Stored records:
--- START ---

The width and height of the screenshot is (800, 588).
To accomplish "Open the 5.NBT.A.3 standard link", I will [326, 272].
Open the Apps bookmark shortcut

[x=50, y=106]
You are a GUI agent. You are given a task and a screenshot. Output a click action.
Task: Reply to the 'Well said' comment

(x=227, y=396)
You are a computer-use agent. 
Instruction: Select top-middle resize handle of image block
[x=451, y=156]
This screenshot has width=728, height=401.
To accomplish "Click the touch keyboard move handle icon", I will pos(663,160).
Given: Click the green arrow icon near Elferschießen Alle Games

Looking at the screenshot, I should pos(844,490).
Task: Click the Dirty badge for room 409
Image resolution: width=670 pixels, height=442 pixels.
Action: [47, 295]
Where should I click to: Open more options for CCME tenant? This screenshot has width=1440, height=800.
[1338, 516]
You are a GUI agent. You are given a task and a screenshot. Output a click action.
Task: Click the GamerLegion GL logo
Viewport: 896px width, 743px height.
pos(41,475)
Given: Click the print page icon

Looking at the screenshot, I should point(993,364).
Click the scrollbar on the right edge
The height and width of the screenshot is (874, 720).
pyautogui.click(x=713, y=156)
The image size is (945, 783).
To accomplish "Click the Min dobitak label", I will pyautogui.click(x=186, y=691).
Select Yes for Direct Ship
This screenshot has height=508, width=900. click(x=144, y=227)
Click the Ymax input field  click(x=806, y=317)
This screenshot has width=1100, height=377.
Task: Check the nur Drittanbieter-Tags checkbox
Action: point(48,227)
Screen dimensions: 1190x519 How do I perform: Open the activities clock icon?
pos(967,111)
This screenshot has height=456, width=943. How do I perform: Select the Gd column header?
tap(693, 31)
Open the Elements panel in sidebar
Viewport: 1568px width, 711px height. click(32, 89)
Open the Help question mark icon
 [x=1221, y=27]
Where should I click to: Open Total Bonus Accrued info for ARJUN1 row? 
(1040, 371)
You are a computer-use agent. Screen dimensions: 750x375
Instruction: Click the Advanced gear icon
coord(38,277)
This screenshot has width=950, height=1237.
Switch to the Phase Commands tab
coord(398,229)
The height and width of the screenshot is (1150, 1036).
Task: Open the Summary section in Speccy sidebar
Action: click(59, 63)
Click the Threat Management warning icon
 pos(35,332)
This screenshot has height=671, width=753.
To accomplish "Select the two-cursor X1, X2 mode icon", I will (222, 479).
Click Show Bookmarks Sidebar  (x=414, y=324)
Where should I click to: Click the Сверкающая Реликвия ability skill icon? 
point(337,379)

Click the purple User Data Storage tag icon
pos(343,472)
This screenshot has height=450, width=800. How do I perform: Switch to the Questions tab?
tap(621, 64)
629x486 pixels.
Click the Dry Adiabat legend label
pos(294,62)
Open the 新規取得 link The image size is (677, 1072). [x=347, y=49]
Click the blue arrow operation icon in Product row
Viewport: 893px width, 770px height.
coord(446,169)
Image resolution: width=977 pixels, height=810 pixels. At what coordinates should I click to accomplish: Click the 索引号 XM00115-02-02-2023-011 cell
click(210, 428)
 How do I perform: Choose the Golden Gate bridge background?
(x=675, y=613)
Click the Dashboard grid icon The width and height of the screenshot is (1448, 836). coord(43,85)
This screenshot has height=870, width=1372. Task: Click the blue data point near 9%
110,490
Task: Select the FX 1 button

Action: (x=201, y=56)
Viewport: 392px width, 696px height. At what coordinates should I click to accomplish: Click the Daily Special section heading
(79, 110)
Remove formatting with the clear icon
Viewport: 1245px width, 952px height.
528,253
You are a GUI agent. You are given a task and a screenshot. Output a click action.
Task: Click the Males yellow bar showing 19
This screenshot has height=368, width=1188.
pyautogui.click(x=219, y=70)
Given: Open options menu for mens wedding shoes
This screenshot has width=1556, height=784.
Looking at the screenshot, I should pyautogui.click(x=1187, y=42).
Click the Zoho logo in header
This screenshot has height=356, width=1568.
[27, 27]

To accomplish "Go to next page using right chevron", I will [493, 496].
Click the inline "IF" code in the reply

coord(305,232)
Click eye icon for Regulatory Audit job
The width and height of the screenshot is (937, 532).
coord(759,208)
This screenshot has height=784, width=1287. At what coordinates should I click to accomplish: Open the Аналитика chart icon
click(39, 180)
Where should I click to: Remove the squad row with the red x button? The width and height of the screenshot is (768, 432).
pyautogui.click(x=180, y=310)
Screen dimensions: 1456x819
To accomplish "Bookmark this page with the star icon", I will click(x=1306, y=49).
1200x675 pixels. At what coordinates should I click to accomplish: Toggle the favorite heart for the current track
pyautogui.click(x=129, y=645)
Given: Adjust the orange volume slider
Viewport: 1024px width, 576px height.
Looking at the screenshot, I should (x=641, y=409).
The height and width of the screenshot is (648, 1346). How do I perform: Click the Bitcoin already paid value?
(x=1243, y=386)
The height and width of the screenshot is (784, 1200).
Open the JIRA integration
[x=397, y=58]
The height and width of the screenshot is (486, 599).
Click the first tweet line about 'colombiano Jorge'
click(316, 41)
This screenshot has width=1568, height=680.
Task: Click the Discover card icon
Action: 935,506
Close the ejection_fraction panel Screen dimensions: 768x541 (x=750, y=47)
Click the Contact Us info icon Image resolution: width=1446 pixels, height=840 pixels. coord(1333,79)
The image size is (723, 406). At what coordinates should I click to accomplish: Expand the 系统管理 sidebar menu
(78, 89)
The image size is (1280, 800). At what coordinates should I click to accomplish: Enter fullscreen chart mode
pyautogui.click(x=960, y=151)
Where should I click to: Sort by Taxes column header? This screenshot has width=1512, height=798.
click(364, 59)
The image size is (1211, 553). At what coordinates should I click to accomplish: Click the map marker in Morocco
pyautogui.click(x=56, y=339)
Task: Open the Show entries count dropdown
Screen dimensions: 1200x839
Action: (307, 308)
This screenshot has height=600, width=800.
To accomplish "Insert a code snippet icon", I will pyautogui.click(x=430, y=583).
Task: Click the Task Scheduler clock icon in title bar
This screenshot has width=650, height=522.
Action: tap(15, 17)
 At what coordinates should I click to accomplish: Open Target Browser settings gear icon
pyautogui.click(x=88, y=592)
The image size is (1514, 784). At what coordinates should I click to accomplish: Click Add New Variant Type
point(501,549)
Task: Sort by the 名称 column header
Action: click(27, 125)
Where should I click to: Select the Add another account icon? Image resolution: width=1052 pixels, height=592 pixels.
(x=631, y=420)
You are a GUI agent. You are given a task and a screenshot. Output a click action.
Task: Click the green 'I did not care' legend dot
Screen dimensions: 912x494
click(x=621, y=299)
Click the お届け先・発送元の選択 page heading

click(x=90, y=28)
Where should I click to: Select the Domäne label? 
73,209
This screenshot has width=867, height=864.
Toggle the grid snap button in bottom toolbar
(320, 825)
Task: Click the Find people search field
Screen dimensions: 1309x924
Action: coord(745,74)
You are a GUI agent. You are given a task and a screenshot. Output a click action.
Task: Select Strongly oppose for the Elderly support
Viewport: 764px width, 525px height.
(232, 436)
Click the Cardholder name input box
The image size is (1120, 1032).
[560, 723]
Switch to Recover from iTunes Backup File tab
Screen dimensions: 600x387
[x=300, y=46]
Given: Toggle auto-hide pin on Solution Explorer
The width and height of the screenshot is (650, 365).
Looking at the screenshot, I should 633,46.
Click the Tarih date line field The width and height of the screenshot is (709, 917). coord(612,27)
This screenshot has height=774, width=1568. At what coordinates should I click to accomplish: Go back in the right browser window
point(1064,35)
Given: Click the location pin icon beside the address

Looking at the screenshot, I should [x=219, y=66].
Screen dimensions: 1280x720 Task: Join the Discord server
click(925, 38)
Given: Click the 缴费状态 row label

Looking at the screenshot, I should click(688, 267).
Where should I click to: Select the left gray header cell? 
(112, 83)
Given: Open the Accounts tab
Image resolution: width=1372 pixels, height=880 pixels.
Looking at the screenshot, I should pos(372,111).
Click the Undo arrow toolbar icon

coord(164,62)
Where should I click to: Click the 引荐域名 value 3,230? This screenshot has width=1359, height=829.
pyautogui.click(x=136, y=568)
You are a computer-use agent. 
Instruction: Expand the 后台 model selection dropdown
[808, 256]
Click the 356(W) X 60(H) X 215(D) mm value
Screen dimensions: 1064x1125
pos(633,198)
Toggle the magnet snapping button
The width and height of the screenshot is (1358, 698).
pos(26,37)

--- END ---

Prompt:
Look back at the entries above. Retype the line with "Screen dimensions: 600x387", the line with "Click the Tarih", and all lines in between.

Output for this exercise:
Screen dimensions: 600x387
[x=300, y=46]
Given: Toggle auto-hide pin on Solution Explorer
The width and height of the screenshot is (650, 365).
Looking at the screenshot, I should 633,46.
Click the Tarih date line field The width and height of the screenshot is (709, 917). coord(612,27)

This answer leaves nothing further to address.